— PASSAGE PROVIDED —
-=-=-=-=-

Administrators and teachers at good schools want you to ask questions when you go on an Open House tour. They want you to have a sophisticated idea of what you should look for when you visit a classroom. They also have a lot of demands on their time. Out of respect for the job that teachers, principals, and superintendents do, it behooves parents to get smarter about schools. You can't reasonably expect them to educate you about education and do a great job teaching your child.
One of my heroes, education reformer Howard Fuller, the former Milwaukee school superintendent and now the director of the Institute for the Transformation of Learning at Marquette University, is a tireless campaigner for better schools, especially for low-income kids. He frequently writes and lectures parents about trusting schools and school authorities too much in what he calls the Happy School syndrome. "I've seen schools where there was lots of happiness. The teachers are happy. The kids are happy. The parents are happy. But you know what? In terms of academic achievement, the children are not doing well. And so I've asked them, ‘Why are you so happy with your child's school when the children who attend here aren't doing well at all?' And the parents say they are pleased that the school is clean and safe and convenient. Now those things are important considerations. But you can't stop there."

-=-=-=-=-

— SUPPLIED DATA —
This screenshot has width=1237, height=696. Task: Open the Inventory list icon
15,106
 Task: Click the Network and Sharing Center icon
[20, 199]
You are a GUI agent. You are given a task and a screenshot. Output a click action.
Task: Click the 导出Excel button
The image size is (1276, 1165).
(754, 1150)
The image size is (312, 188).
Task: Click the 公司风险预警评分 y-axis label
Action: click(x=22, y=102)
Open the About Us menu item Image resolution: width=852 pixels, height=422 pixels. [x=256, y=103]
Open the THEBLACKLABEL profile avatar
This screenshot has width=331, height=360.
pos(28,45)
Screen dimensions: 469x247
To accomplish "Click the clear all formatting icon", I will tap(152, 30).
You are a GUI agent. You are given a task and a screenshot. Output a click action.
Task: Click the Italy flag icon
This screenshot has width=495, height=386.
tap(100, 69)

-=-=-=-=-

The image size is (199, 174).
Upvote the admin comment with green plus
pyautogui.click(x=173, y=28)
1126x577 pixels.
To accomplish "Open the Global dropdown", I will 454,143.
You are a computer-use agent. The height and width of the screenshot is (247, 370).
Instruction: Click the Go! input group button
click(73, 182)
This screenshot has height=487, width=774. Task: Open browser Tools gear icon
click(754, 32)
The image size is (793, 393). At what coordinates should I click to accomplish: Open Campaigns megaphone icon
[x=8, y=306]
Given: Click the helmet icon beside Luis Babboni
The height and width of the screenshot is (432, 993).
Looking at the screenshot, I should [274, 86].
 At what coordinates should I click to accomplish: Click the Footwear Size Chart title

-=-=-=-=-

— ASSIGNED TASK —
Pick up the passage on judging schools and continue it from the point where it stops. The data shown above has no connection to the passage on evaluating schools.

— REPLY —
Fuller continues: "Most parents know very little about how schools operate and what works. And if they had the time and inclination to sit down and read the latest research, they'd be stunned. It would be like finding out your doctor is taking out appendixes based on his own ideas of how appendixes should be removed. And even though the medical associations say, no, that is the wrong way to perform appendectomies, he still does it—and [is] risking the lives of his patients who come to him thinking he's using the safest techniques. There are some parents who do their homework. Who get informed. But there has to be a critical mass for things to change."
When it comes to school, we need to get savvier about the choices we make for our children. I'm hoping this book will be your first step on that journey.